**ОТРЫВОК ДОКУМЕНТА:**
○ ○ ○

Последней остановкой на пути был Ханой — столица Вьетнама. Местный аэропорт оказался самым скромным из мной увиденных и представлял из себя лишь небольшой павильончик без всяких изысков, хорошо, что хоть со скамейками. Примерно как «Внуково-2», только раза в два меньше. Из него можно было спокойно выйти на летное поле и погулять, правда, в небольшой зоне перед фасадной частью. Неожиданно Алексеич заметил, что к зданию подруливает только что приземлившийся огромный американский военно-транспортный самолет типа «Геркулеса». Из гигантской машины выбрались с десяток американских военных чинов и примерно столько же морских пехотинцев в военной форме и белых перчатках. Вообще-то, учитывая отсутствие дипломатических отношений между двумя странами, такой визит военного самолета показался нам очень странным. Тем более что на летное поле выехали несколько машин с вьетнамскими военными, которые довольно дружелюбно приветствовали американцев. Из грузовика, что сопровождали машины, были выгружены оранжевые контейнеры, которые американские солдаты торжественно приняли, накрыли государственными флагами и понесли в «Геркулес». Высшие чины расписались в каких-то бумагах, еще раз отдали честь друг другу, и вьетнамцы уехали. А американцы отправились в здание аэропорта — ждать, пока дадут сигнал на вылет. Мы тут же спросили у пожилого американского полковника, чем вызвано такое потепление отношений между США и Вьетнамом, на что тот ответил, что никакого потепления нет. «Это мы своих забираем», — пояснил он. Ну, тут уж даже нам стало понятно, что вьетнамцы передавали бывшим противникам останки погибших американских солдат. Судя по количеству контейнеров, их было довольно много. На этой грустной ноте мой рассказ о Ханое заканчивается. Через полчасика «Геркулес» взял курс на Штаты, а наш аэрофлотовский «Ил-86» — на Хо-Ши-Мин. Кстати, в пути нас очень вкусно покормили восточной едой, адаптированной под европейские желудки.

○ ○ ○

**ПОКАЗАННЫЕ ДАННЫЕ:**
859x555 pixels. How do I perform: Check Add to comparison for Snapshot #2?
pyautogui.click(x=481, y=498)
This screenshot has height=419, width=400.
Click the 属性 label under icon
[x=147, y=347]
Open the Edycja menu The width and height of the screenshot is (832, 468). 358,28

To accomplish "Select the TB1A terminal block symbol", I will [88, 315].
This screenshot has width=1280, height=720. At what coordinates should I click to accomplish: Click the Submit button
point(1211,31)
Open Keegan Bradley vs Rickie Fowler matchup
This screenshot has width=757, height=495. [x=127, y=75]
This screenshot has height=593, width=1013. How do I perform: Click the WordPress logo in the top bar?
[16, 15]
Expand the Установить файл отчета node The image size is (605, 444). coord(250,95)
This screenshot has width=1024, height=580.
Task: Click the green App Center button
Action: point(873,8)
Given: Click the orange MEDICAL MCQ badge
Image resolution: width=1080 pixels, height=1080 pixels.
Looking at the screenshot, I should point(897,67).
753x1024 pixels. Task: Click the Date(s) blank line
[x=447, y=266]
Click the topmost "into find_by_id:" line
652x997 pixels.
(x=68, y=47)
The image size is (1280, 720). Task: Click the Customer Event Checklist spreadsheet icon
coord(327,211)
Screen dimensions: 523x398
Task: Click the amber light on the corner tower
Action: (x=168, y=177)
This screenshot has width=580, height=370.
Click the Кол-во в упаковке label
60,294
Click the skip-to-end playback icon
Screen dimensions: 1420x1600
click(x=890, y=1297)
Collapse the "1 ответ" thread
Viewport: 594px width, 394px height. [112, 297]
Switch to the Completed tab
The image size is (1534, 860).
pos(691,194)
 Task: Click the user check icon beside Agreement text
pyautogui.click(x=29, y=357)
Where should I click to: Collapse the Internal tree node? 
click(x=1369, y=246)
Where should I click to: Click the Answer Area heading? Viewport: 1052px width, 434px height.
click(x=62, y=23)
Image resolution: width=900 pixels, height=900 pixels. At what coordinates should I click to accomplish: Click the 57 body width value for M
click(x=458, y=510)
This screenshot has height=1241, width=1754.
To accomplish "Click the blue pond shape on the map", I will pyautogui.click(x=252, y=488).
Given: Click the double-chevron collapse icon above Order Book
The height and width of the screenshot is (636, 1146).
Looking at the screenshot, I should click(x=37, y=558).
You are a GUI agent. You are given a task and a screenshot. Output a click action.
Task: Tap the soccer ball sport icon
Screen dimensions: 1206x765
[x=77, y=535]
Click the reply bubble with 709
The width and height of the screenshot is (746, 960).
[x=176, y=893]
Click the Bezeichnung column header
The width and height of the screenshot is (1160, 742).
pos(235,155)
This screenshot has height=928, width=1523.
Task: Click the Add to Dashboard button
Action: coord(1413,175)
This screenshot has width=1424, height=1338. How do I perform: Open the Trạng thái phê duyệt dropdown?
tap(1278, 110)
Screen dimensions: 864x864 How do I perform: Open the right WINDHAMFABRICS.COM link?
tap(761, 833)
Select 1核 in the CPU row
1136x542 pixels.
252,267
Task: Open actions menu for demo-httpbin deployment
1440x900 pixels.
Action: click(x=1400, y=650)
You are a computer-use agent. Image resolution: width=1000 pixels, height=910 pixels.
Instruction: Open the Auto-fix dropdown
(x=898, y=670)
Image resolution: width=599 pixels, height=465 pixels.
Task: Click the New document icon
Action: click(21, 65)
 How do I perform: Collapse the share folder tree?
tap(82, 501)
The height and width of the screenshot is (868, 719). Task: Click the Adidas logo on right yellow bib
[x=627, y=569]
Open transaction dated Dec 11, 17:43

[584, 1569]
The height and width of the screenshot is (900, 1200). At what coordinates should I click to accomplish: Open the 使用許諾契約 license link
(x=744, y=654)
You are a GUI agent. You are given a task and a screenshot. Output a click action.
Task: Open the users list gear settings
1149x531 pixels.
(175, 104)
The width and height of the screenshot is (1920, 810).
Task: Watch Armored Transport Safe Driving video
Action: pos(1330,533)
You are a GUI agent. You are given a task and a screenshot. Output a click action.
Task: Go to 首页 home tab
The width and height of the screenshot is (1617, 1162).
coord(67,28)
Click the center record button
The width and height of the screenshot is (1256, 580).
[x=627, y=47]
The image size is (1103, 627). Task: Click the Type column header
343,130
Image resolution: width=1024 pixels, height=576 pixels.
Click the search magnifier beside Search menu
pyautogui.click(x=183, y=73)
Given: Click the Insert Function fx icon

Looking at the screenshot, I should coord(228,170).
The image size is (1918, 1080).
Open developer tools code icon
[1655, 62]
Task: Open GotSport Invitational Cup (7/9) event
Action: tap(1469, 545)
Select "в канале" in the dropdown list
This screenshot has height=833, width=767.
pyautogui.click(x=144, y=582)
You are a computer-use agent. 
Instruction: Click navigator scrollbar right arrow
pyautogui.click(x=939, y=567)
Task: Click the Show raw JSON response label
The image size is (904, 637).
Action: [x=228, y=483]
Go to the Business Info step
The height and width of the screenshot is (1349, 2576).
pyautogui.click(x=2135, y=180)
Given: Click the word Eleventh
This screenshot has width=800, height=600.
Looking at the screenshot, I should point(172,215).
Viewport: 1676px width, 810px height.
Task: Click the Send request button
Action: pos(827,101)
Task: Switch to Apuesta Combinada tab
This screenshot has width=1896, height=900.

○ ○ ○

**ЦЕЛЬ ЗАДАНИЯ:** Как перевести на английский язык предложение «Через полчасика «Геркулес» взял курс на Штаты, а наш аэрофлотовский «Ил-86» — на Хо-Ши-Мин.» из отрывка о Ханое?

**ПОЛЕ ОТВЕТА:** About half an hour later, the Hercules set course for the States, and our Aeroflot Il-86 for Ho Chi Minh City.